___ Task material

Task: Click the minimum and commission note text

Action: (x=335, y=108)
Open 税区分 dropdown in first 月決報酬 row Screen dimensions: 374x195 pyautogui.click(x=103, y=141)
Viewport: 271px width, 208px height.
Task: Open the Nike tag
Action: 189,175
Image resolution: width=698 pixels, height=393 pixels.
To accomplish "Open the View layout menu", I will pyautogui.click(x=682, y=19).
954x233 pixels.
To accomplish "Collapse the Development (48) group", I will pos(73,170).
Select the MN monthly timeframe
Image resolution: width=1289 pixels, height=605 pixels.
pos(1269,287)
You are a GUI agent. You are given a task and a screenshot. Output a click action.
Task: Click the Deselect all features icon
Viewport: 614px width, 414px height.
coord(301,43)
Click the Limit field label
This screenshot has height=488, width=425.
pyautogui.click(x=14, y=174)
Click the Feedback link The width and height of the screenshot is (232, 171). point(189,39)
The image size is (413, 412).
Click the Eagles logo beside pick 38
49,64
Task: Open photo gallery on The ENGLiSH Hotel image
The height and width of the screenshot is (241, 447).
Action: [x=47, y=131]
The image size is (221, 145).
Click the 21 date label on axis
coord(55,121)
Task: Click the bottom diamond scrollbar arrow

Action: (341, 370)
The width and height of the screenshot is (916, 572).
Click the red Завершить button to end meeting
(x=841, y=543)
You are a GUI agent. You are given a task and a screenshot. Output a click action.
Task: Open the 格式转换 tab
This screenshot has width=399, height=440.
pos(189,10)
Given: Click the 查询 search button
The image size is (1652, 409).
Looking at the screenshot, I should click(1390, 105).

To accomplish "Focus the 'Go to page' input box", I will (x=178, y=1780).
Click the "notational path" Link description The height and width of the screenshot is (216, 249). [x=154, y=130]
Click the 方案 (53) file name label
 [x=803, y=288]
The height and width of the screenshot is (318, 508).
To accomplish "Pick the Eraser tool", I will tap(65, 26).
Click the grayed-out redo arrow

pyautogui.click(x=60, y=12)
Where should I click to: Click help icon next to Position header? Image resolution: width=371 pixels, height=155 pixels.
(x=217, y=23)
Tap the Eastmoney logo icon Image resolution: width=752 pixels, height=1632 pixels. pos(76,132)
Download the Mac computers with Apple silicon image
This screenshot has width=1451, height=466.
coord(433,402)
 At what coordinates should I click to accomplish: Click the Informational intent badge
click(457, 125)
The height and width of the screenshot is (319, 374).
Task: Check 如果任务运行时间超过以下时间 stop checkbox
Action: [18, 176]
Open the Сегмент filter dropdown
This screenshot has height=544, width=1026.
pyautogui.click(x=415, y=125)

______

▸ Task brief
Exact copies of the lines from the start of the data up to the line holding "Task: Click the Deselect all features icon", both included, are all that is needed.

▸ Response for this exercise
Task: Click the minimum and commission note text

Action: (x=335, y=108)
Open 税区分 dropdown in first 月決報酬 row Screen dimensions: 374x195 pyautogui.click(x=103, y=141)
Viewport: 271px width, 208px height.
Task: Open the Nike tag
Action: 189,175
Image resolution: width=698 pixels, height=393 pixels.
To accomplish "Open the View layout menu", I will pyautogui.click(x=682, y=19).
954x233 pixels.
To accomplish "Collapse the Development (48) group", I will pos(73,170).
Select the MN monthly timeframe
Image resolution: width=1289 pixels, height=605 pixels.
pos(1269,287)
You are a GUI agent. You are given a task and a screenshot. Output a click action.
Task: Click the Deselect all features icon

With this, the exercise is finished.